Glyphosate use has surged over the last three decades, while our nation's health has deteriorated. Many peer-reviewed studies now document the adverse health effects of glyphosate-based herbicides. That evidence suggests that Roundup is far from completely safe.
Lee A. Evslin
Kapaa, Hawaii
To the Editor:
Michael Grunwald's defense of glyphosate is less science than spin. He frames the debate as wellness warriors versus regulators, but sidesteps a deeper truth: Science in agriculture is not neutral. It has long been politicized by the corporate sector. Regulators lean on industry-funded studies while dismissing independent, peer-reviewed evidence that threatens profits.
Mexico's own national science dossier on glyphosate and genetically modified corn is rigorous, peer-reviewed and alarming, and documented real risks to health and biodiversity. Instead of reckoning with that research, the United States and agribusiness lobby waved it away in favor of science for hire.
Both the MAHA movement and corporate apologists erase the real crisis: a food system captive to agribusiness, where what counts as sound science is dictated by those with the most to lose.
If we cannot tell the difference between independent science and corporate propaganda, then we've already surrendered the future of our food -- and our health -- to industry.
Loren Cardeli
Mexico City
To the Editor:
Michael Grunwald's piece essentially parrots chemical companies' talking points about Roundup's health effects and misleads readers about its importance for the future of food. Roundup may be largely safe for consumers, but there are enough questions about its health effects on farmers and pesticide applicators that Roundup's manufacturer, Bayer, has paid out more than $10 billion to settle lawsuits for human health effects.
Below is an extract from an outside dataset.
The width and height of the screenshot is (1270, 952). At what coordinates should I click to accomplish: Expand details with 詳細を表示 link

Bayer sells most Roundup as a weedkiller for genetically modified corn and soybean crops that produce vast amounts of biofuels, cattle feed and ultraprocessed foods. That is not what we need to fix a food system that leaves roughly two billion people around the world with food insecurity, including one in seven Americans, many of them hungry or malnourished, and that contributes to rates of diabetes and obesity that cost trillions globally. What we do need is a food system that nourishes people without destroying the planet.
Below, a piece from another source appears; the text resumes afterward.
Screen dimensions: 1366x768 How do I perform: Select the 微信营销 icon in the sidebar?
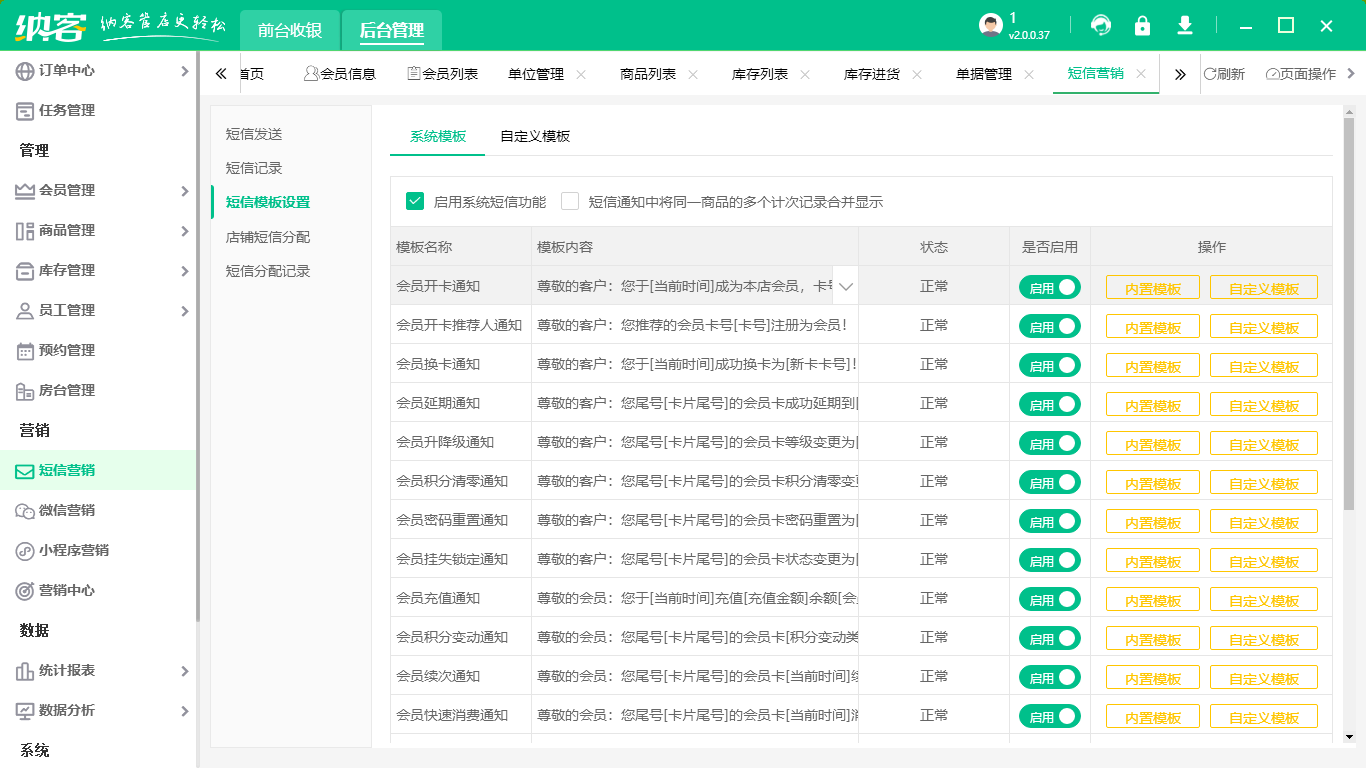pyautogui.click(x=22, y=509)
Agroecology, an approach to agriculture that integrates social and ecological principles to create sustainable farming and food systems, provides a framework for getting us there. In a debate with Mr. Grunwald in April, I explained how agroecology interweaves multiple fields of science with the wisdom of farmers past and present. We have decades of evidence that it is working all over the world. What we haven't had is the political will to make it the foundation of our food system.
Tim Bowles
Barcelona, Spain
The writer is a professor of agroecology at the University of California, Berkeley.